# AIM OF THE TASK:
From the line that contains "[نماد اعتماد الکترونیکی] (159, 1729)" through the line that contains "February 2025 (93, 1759)", output every line of the listing below exactly and leave out all the rest.

Content starts

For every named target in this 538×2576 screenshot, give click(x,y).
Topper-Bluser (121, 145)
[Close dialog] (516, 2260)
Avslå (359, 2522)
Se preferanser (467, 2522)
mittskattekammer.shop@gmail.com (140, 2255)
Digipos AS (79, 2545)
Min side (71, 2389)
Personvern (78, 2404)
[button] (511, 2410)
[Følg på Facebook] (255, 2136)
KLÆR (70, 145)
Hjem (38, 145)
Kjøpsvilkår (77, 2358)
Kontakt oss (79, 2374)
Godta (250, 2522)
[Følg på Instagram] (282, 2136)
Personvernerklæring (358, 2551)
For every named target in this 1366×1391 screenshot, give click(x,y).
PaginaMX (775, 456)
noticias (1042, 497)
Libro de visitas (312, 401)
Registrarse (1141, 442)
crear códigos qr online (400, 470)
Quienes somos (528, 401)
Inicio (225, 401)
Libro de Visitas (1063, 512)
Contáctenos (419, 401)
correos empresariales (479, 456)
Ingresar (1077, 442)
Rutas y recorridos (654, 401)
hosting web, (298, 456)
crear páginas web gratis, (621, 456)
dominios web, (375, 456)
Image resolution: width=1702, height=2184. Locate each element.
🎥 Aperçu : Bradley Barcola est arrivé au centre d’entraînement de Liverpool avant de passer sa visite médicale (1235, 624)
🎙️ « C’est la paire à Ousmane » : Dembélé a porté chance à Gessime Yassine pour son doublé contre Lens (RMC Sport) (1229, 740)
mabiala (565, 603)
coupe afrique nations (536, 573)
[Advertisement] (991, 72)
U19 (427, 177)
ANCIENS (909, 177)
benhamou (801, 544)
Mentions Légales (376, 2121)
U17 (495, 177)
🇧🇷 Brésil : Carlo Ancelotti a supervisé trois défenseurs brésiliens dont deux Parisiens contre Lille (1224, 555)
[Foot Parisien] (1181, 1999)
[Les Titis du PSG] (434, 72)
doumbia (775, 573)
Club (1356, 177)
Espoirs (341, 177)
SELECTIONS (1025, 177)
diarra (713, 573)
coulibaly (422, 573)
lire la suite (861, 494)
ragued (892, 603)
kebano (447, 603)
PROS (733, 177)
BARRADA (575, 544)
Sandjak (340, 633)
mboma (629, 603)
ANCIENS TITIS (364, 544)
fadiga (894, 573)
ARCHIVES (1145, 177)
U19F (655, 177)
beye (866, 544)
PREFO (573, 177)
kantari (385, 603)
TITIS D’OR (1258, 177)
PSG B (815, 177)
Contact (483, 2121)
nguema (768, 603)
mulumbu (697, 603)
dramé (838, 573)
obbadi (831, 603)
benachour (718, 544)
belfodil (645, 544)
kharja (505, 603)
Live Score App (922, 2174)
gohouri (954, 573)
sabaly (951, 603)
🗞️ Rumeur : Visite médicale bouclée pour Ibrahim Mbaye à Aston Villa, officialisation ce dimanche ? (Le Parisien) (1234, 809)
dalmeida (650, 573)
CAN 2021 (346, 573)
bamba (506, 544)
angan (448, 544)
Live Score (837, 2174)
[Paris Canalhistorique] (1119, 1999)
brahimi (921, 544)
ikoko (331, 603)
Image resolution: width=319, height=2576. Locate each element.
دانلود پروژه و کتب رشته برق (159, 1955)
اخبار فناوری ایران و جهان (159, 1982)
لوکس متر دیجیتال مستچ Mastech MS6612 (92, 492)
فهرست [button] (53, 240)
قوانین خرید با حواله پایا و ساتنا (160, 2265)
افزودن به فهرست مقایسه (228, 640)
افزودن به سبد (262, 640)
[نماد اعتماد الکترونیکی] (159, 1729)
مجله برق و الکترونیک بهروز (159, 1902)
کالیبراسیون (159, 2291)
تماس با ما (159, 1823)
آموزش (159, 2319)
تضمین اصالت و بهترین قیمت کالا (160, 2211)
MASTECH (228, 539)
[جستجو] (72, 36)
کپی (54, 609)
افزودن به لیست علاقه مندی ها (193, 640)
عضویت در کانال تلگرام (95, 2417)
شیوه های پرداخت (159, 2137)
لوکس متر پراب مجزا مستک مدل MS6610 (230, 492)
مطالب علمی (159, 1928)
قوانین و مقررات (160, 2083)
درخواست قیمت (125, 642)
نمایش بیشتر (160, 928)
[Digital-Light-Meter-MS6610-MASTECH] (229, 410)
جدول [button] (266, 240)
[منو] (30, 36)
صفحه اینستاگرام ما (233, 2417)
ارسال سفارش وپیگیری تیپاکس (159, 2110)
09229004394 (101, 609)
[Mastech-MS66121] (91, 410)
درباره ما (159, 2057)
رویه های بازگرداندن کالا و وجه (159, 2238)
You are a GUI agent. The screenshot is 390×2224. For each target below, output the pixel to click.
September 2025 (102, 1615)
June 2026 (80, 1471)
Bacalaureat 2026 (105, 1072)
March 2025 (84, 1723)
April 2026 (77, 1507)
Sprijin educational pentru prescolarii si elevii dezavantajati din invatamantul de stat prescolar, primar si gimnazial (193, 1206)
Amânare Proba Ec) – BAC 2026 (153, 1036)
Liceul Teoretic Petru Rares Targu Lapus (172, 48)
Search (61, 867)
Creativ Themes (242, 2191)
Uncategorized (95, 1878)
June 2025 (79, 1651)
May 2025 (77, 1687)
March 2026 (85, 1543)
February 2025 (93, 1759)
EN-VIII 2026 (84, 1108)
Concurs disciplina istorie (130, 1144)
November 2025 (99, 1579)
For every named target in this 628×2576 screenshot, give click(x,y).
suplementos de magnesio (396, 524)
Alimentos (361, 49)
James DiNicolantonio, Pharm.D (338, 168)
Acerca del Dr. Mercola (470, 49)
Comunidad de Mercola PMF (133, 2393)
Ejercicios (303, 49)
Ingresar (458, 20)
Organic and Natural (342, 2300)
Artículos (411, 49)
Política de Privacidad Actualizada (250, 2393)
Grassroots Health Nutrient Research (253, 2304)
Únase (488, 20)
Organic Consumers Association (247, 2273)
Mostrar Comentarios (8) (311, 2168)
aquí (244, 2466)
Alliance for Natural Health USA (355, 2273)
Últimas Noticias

Content ends

# OUTPUT OF THE EXERCISE:
[نماد اعتماد الکترونیکی] (159, 1729)
مجله برق و الکترونیک بهروز (159, 1902)
کالیبراسیون (159, 2291)
تماس با ما (159, 1823)
آموزش (159, 2319)
تضمین اصالت و بهترین قیمت کالا (160, 2211)
MASTECH (228, 539)
[جستجو] (72, 36)
کپی (54, 609)
افزودن به لیست علاقه مندی ها (193, 640)
عضویت در کانال تلگرام (95, 2417)
شیوه های پرداخت (159, 2137)
لوکس متر پراب مجزا مستک مدل MS6610 (230, 492)
مطالب علمی (159, 1928)
قوانین و مقررات (160, 2083)
درخواست قیمت (125, 642)
نمایش بیشتر (160, 928)
[Digital-Light-Meter-MS6610-MASTECH] (229, 410)
جدول [button] (266, 240)
[منو] (30, 36)
صفحه اینستاگرام ما (233, 2417)
ارسال سفارش وپیگیری تیپاکس (159, 2110)
09229004394 (101, 609)
[Mastech-MS66121] (91, 410)
درباره ما (159, 2057)
رویه های بازگرداندن کالا و وجه (159, 2238)
You are a GUI agent. The screenshot is 390×2224. For each target below, output the pixel to click.
September 2025 (102, 1615)
June 2026 (80, 1471)
Bacalaureat 2026 (105, 1072)
March 2025 (84, 1723)
April 2026 (77, 1507)
Sprijin educational pentru prescolarii si elevii dezavantajati din invatamantul de stat prescolar, primar si gimnazial (193, 1206)
Amânare Proba Ec) – BAC 2026 (153, 1036)
Liceul Teoretic Petru Rares Targu Lapus (172, 48)
Search (61, 867)
Creativ Themes (242, 2191)
Uncategorized (95, 1878)
June 2025 (79, 1651)
May 2025 (77, 1687)
March 2026 (85, 1543)
February 2025 (93, 1759)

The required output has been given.